» **Stored data**:
--- START ---

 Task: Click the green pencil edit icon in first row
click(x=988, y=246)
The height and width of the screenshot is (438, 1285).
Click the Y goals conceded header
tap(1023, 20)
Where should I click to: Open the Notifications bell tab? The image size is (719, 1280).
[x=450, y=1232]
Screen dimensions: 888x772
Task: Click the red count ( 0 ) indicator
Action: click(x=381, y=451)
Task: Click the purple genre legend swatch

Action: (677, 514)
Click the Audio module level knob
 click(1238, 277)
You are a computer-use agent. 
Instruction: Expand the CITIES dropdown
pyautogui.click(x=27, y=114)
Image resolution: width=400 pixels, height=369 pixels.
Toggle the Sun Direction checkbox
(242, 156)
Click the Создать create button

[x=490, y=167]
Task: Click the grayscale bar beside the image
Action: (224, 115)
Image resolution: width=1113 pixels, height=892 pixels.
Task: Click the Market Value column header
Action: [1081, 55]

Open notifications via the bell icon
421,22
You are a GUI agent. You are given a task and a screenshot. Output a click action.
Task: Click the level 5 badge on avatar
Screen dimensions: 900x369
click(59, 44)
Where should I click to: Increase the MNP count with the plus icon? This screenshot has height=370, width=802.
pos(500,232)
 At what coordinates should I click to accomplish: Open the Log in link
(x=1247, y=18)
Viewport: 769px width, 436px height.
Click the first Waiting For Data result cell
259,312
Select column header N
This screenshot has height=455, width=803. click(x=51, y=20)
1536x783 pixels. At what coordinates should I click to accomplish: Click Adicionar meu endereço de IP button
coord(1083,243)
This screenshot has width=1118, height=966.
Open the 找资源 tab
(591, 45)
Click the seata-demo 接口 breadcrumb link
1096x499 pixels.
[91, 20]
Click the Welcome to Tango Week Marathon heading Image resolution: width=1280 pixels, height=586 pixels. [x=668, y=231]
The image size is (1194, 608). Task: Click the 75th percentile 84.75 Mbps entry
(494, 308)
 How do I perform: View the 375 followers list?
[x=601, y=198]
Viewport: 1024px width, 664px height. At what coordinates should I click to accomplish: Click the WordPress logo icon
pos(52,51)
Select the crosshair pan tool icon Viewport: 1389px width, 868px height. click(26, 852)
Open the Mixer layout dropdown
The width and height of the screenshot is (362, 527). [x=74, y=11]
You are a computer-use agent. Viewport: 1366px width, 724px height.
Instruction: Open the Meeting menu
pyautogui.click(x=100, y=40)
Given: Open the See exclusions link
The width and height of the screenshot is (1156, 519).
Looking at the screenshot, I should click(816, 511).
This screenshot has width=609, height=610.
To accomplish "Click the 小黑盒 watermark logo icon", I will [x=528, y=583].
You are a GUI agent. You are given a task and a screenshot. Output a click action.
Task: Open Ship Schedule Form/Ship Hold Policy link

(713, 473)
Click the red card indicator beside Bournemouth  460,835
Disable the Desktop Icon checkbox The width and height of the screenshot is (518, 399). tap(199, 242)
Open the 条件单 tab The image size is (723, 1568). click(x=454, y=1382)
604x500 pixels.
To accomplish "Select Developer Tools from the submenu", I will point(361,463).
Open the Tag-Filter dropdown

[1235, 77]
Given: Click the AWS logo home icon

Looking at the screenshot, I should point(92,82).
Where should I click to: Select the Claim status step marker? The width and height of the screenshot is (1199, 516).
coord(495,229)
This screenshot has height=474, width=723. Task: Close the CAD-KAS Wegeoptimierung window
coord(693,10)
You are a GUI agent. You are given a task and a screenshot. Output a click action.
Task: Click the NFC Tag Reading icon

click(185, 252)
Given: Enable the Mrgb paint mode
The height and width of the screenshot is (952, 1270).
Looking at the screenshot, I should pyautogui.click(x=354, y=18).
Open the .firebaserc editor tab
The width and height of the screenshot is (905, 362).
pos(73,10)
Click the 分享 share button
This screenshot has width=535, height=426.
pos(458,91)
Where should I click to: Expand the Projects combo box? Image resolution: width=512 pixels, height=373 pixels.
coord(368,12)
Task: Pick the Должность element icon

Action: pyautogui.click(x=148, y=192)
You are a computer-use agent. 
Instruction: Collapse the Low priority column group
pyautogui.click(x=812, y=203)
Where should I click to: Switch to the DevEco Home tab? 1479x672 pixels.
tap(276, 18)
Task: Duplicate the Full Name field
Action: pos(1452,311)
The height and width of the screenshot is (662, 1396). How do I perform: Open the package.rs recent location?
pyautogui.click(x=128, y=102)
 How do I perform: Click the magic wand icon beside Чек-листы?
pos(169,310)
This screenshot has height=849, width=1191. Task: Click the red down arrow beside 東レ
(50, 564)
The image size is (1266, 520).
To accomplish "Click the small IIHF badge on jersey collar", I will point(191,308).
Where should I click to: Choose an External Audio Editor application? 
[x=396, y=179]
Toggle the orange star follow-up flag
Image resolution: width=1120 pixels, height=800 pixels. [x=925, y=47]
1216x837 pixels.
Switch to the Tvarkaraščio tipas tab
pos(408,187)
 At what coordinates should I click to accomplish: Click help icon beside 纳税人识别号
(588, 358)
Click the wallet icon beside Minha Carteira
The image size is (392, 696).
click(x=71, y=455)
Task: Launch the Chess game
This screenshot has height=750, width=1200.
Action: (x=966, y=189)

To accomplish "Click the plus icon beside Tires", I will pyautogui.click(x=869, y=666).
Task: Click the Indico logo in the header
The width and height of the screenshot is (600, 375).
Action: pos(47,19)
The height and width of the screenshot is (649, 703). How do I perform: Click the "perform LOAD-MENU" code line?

--- END ---

» **What you need to do**: Every line in the material above that has the word "badge" should be copied.

» **Answer space**:
Task: Click the level 5 badge on avatar
To accomplish "Click the small IIHF badge on jersey collar", I will point(191,308).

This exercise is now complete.